In a business context, eliminating waste means using only the resources absolutely required of the business to perform successfully. This can be applied to everything from office lighting being on with no one present, to printing copious minutes for meetings with few attendee,s to unnecessary product packaging across the supply chain. In other words, there is no longer an organisation which should be without measurable targets to eliminate waste.

At a global level, as a planet of 195 nations we seek to manage and sustain our resources for the good of our societies through a set of agreed UN (193 nations) Sustainability Development Goals (SDGs) otherwise known as Global Goals. This is then devolved to nation states which provide a national big picture approach via the 17 key overlapping sustainability goals, which are themselves underpinned by targets.

Within a nation state, it becomes the matter of need for organisations to underpin national and therefore global sustainability goals through practical and tangible sustainability actions and policies that match and meet the targets of the SDGs.

A nation state cannot realistically have any chance of meeting SDGs if the businesses within its borders are themselves freely operating in an unsustainable and wasteful way. Businesses are generally populated with workers, these workers themselves must assist in ensuring their businesses are sustainable and as waste-free as possible if goals are to be achievable.

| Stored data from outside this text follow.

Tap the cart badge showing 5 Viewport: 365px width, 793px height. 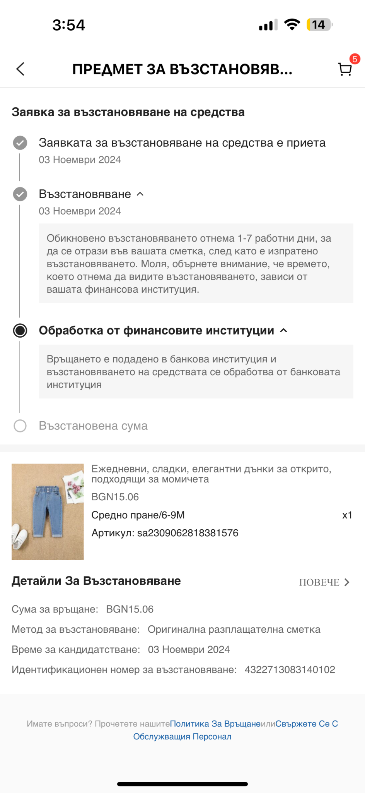click(355, 59)
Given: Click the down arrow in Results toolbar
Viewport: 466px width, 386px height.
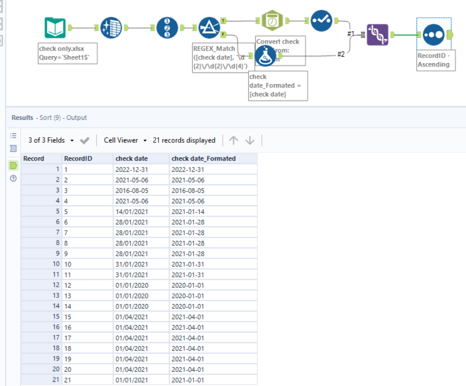Looking at the screenshot, I should [250, 140].
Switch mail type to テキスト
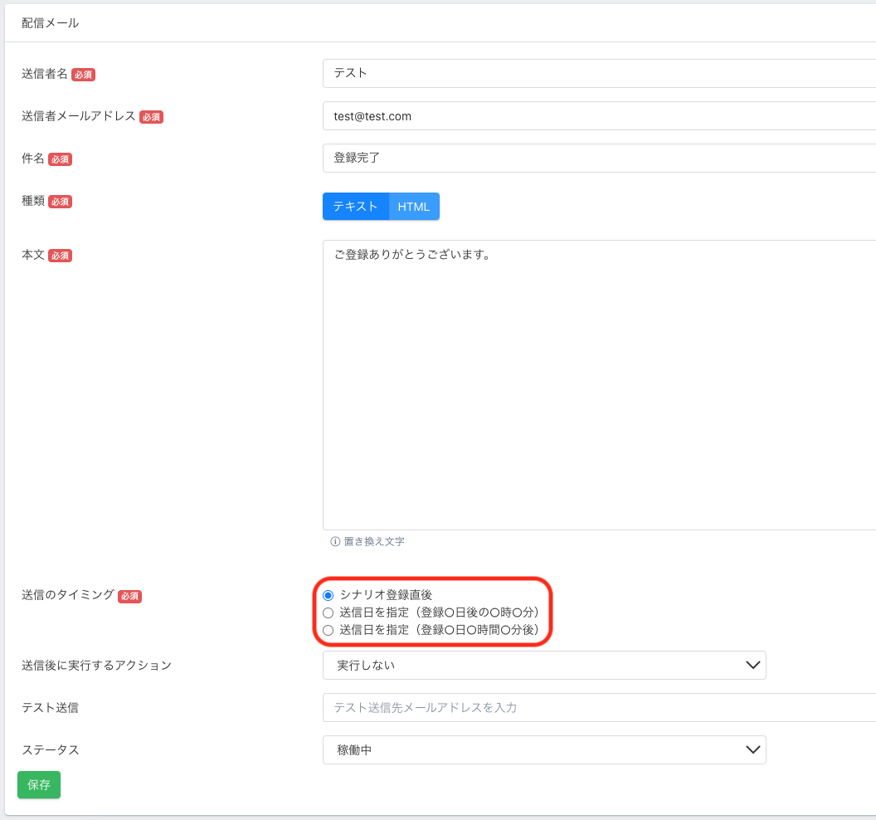This screenshot has width=876, height=820. click(x=355, y=207)
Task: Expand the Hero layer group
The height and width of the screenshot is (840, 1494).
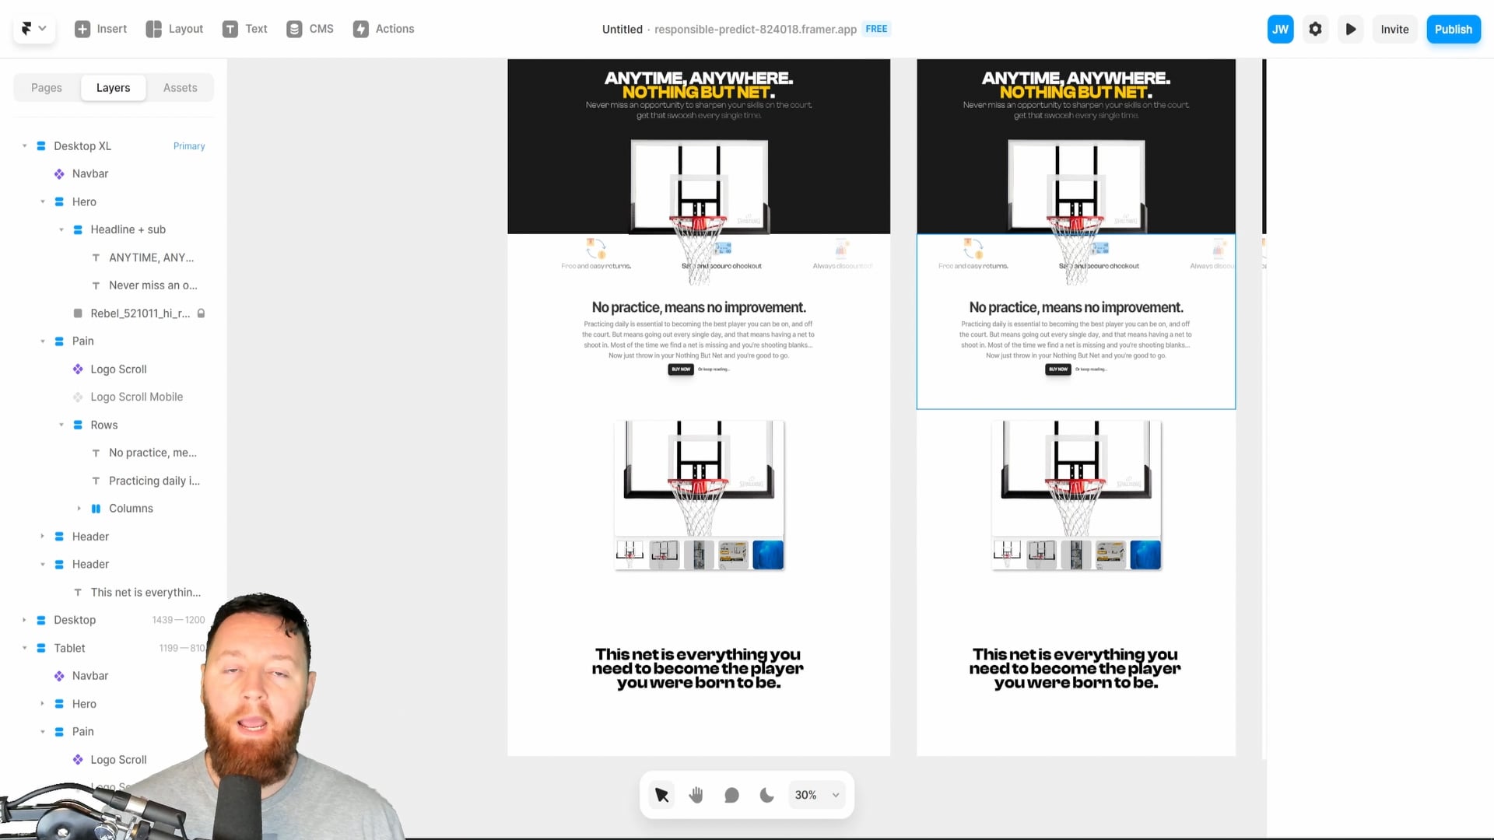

In every aspect of our business life, organisations are starting to look at whether they are a sustainable business and yet the actual day-to-day approach to reducing business waste sadly remains largely ignored or at best only applies to the most visible or monitored aspects of business life. There are a number of potential reasons for this including.

  1. The elimination of waste is not underpinned by core business strategy nor seen as critical
  2. Boards are slow to develop a viable core sustainability strategy
  3. Sustainability ownership is either in the hands of a singular role and isolated to only targeted business operational areas or else is distributed too thinly across management teams and lacks coordination and quantification
  4. Manufacturing and engineering are slow to adapt to change due to immediate supply chain requirements or lack of investment
  5. Sustainability compliance and its policies are yet to be developed that affects all business areas
  6. Policy compliance remains an occasional tick-box training task that employees have little vested interest in
  7. Shared buildings devolve waste ownership away from the hands of a single organisation
  8. Manual processes have yet to become digital and continue to waste resources
  9. Employees are unable to identify common activities and the environments in which they operate as wasteful when performing daily duties

There are of course many other reasons as well. The overall effect is to say to an employee, well if no one else is bothering why should I.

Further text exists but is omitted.